- **RECORDS SHOWN**:
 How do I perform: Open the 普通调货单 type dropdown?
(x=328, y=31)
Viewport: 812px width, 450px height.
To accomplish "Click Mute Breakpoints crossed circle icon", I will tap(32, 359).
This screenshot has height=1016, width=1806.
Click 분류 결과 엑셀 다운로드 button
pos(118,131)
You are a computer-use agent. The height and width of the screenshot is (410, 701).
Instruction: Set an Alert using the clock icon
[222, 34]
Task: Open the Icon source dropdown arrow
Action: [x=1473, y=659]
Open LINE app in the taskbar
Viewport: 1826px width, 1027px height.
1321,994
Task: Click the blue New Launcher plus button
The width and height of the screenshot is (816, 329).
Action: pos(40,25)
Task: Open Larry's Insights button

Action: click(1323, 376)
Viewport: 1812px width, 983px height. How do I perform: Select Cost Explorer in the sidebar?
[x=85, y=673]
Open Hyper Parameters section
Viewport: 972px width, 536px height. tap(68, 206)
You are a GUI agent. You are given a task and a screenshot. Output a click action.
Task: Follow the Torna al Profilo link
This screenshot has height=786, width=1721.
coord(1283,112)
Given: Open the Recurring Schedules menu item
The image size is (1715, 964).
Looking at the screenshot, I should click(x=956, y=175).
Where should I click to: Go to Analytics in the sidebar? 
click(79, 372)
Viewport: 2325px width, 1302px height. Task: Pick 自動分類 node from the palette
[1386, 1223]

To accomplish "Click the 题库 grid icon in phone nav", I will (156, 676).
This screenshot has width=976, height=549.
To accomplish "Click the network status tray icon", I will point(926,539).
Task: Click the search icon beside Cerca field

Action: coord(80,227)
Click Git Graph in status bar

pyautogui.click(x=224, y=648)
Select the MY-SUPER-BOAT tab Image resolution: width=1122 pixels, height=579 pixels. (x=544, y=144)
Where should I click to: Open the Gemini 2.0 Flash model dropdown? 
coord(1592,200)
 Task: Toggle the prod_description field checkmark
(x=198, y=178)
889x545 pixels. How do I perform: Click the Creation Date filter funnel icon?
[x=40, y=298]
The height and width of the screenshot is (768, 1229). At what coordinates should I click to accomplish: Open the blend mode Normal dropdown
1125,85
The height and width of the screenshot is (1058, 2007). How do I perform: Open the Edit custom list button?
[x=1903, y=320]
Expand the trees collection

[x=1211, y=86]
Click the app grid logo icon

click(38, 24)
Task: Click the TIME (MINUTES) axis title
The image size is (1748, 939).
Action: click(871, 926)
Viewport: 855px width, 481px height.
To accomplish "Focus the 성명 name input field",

- **WORK TO BE COMPLETED**: What must be returned is only the number of lines in the records that hold the word "agent".

- **SOLUTION TO THE EXERCISE**: 2